The difference between Old Borok and other types of northern painting lies in the monotonous plot and three-tiered pattern, when the coating is applied in several layers. Most often, this technique depicts fabulous red birds with green wings. And on large compositions, the central place is occupied by a tree made in the same colors.

See Old Borok painting

Boretskaya painting

Boretskaya painting is a North Russian painting on wood, which originated in ancient Novgorod and is named after the boyar family.

Primary colors are red, green, yellow and bare wood. Elements are outlined in black.

Previously, wrestling painting was performed in an icon-painting manner. Now characteristic ornaments are flowers and geometric shapes: rhombuses, triangles, small circles and drops.

See wrestling painting

Mezen painting

Mezenskaya, or palashchelskaya, painting is a craft that originated in the second half of the 19th century. The name comes from the village of Palashchelye, which is located on the right bank of the Mezen River.
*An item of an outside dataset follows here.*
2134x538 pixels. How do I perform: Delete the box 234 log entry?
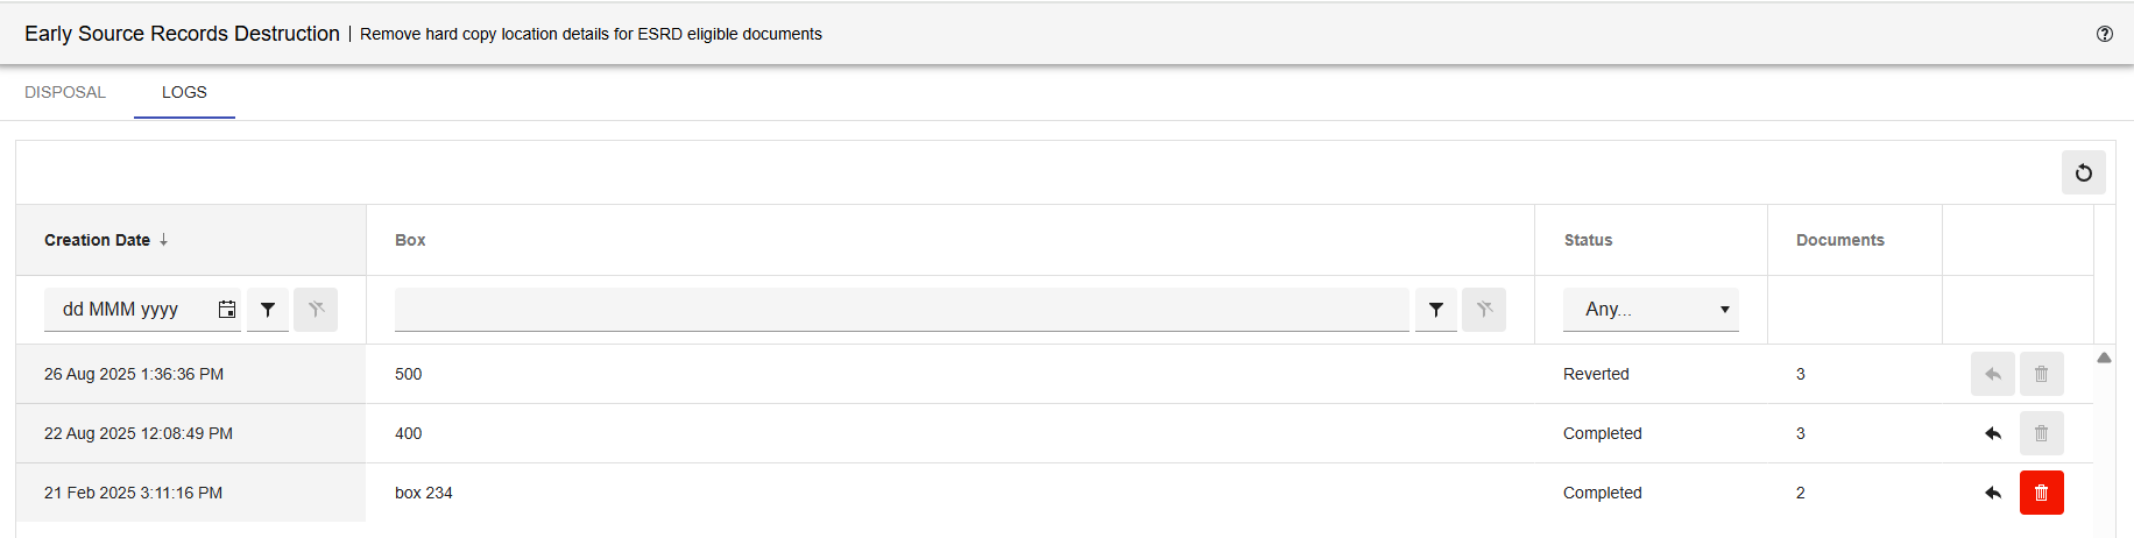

Masters decorate wooden household utensils with this painting.

A distinctive feature of the painting is the plot scenes of a hunt or a duel. Traditionally, 2 paints are used: red, obtained from clay, and black, from soot. Images of horses, deer, birds and fish are combined with geometric and floral ornaments. Also in the painting, repeating elements are often found - strokes, curls and wavy lines.

See Mezen painting

Puchuzhskaya painting

Puchuga painting appeared among the northern peoples in the village of Puchuga, located on the Dvina River in the Arkhangelsk region.